--- START ---

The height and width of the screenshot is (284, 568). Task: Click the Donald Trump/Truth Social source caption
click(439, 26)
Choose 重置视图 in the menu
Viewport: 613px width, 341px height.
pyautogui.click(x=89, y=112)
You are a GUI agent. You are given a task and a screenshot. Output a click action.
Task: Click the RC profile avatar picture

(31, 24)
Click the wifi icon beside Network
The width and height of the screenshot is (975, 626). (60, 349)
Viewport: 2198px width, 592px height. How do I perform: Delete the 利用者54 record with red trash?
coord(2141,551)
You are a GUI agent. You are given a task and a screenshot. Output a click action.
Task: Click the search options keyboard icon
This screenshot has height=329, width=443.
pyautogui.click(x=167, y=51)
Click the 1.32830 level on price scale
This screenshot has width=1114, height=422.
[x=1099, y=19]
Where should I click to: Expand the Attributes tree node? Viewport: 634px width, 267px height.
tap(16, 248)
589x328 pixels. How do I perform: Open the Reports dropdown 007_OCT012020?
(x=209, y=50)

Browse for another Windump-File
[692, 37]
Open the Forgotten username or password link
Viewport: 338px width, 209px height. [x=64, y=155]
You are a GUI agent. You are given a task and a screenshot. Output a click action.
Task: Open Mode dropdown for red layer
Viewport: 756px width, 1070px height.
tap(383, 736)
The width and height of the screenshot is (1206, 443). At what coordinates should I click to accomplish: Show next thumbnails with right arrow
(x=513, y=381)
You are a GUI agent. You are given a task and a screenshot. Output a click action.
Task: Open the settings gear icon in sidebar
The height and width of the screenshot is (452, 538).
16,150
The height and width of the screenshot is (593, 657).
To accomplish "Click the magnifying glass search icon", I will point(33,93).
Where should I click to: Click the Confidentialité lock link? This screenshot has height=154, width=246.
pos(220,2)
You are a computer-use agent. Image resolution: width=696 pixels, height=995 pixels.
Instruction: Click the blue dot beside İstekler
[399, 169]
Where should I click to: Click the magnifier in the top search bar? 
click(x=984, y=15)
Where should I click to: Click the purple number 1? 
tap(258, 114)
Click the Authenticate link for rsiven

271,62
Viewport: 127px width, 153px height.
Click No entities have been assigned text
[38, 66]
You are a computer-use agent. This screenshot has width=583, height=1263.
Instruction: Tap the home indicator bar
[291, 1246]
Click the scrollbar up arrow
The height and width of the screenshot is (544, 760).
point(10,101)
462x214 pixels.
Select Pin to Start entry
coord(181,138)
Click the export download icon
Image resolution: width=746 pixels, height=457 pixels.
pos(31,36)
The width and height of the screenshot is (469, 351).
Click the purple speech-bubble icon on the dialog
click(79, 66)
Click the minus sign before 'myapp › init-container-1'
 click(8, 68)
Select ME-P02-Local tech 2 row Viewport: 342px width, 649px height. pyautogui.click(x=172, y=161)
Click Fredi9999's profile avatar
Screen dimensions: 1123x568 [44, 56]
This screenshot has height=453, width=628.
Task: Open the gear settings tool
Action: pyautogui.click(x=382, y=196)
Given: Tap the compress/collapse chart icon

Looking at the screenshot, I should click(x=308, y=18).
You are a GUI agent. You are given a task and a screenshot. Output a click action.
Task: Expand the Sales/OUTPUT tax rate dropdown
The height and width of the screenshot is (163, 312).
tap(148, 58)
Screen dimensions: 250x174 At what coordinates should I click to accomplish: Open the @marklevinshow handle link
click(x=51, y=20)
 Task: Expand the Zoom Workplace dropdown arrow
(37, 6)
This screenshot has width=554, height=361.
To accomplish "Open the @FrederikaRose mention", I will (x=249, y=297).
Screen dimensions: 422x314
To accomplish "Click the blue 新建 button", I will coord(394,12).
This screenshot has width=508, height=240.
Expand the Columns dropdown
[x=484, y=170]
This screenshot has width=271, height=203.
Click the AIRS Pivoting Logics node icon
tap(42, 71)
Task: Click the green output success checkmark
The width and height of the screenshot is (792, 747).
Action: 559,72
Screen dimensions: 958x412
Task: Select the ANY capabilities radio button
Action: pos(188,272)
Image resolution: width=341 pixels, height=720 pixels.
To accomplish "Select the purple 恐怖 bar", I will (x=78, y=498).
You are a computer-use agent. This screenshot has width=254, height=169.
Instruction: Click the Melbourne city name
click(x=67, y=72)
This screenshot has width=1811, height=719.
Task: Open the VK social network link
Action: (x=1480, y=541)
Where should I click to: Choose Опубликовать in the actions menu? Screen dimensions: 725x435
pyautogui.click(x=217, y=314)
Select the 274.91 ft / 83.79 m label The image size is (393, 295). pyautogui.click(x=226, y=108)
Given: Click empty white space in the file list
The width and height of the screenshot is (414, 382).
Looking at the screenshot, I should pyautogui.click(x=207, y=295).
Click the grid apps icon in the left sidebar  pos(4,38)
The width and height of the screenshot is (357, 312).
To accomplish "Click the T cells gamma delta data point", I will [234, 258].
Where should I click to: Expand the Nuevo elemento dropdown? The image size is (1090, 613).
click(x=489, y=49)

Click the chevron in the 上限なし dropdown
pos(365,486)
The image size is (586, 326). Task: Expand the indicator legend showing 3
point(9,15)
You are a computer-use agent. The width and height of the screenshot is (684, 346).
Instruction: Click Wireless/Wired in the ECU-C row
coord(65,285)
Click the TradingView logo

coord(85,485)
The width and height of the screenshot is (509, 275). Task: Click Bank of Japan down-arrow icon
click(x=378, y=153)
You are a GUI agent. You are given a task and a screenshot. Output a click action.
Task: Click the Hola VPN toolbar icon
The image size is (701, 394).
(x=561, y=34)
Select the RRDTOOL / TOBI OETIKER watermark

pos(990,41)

--- END ---

Show all lines above holding the word "sidebar".

REPLY TO THE TASK
Task: Open the settings gear icon in sidebar
Click the grid apps icon in the left sidebar  pos(4,38)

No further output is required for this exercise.